--- What needs to be done ---
Rescale the listing from the line with "You are a computer-use" to the line with "(1050, 435)", giving those lines again in full with the request text unchanged, multiplying the coordinates in the answers by 1.4, and rounding them to whole numbers with halves rounded up. Leave the pictures out of your answer.

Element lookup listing
┌──

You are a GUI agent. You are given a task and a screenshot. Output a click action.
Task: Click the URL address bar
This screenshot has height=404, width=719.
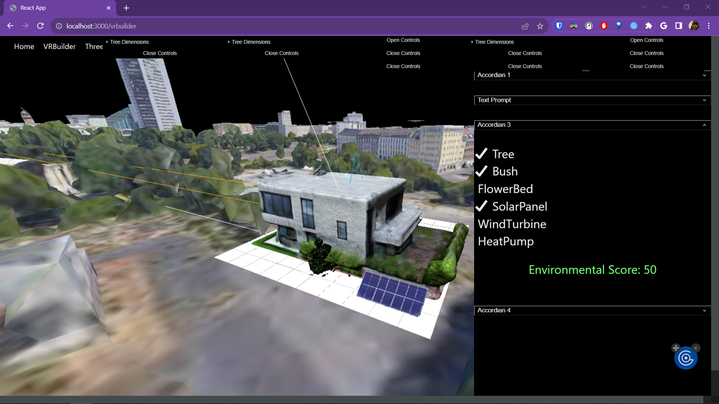[x=262, y=26]
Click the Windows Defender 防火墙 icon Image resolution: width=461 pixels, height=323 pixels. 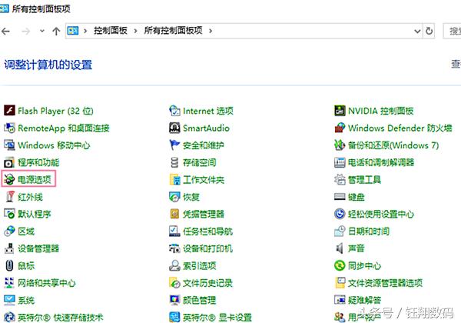[x=340, y=128]
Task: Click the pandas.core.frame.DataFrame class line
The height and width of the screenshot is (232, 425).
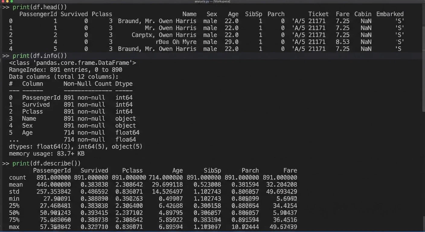Action: (72, 63)
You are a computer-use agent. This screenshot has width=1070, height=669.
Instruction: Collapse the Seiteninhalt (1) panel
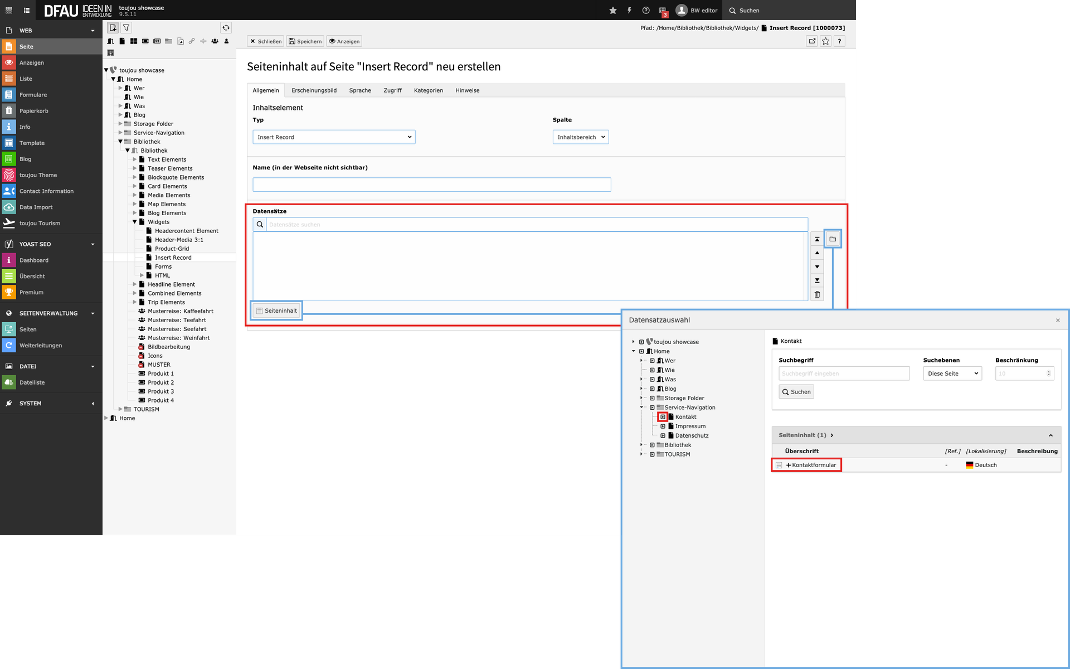(1050, 435)
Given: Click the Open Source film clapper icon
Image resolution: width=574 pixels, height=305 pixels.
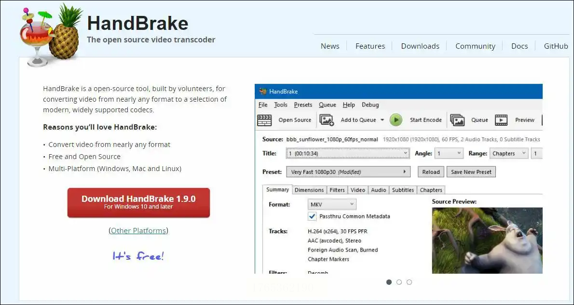Looking at the screenshot, I should pos(264,120).
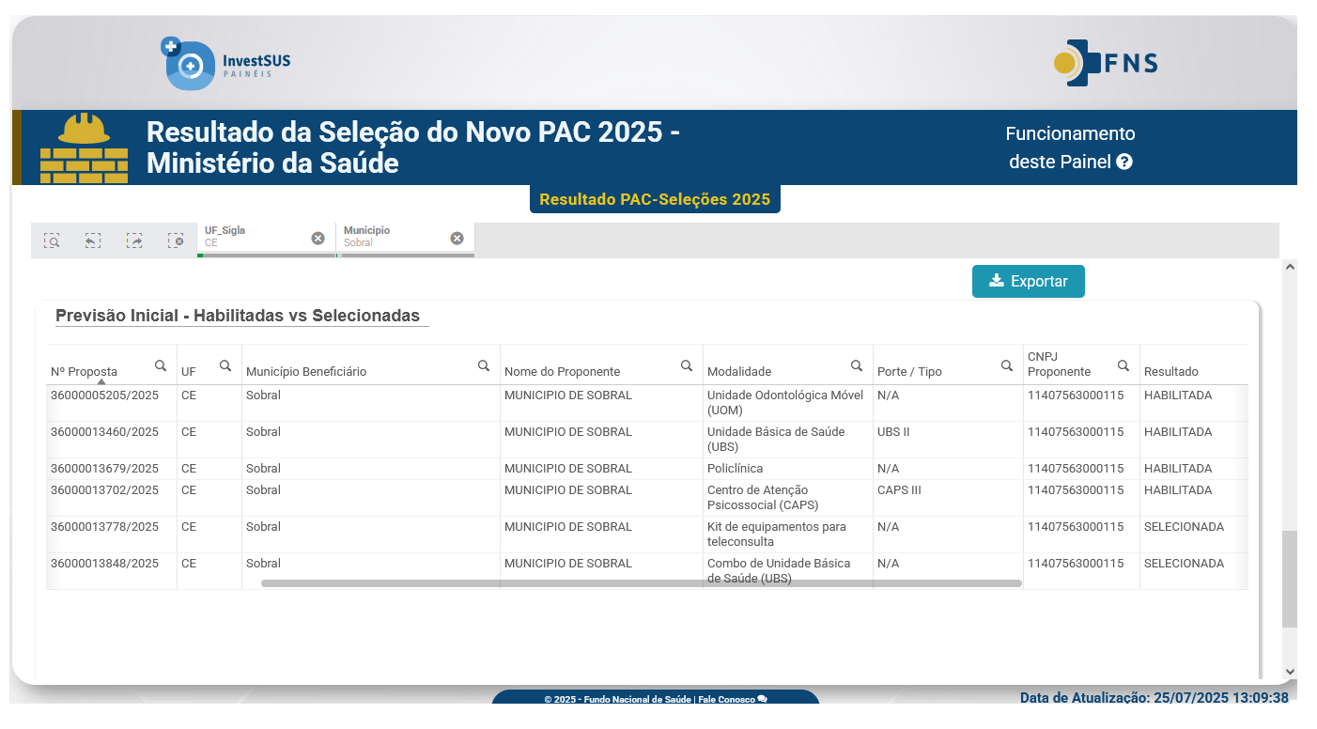The image size is (1317, 729).
Task: Search in Município Beneficiário column
Action: pyautogui.click(x=484, y=365)
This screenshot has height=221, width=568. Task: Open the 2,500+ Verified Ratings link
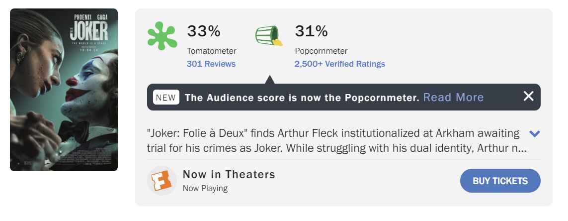[x=339, y=64]
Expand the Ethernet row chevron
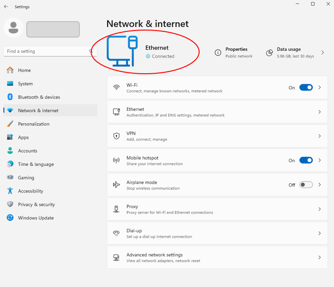The image size is (334, 287). click(x=319, y=112)
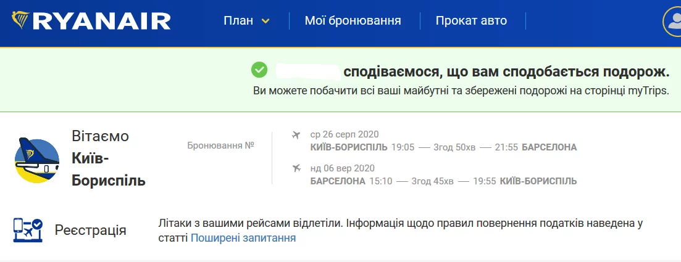Click the Реєстрація check-in icon
This screenshot has width=681, height=262.
(27, 230)
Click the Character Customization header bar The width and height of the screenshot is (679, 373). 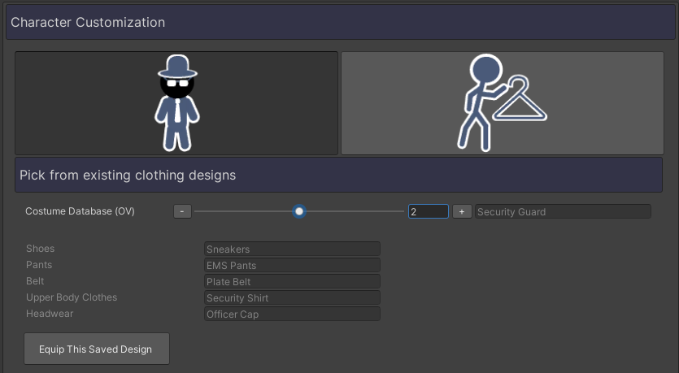[339, 23]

└──

--- Exercise solution ---
You are a computer-use agent. This screenshot has width=1070, height=669.
Instruction: Collapse the Seiteninhalt (1) panel
(1470, 609)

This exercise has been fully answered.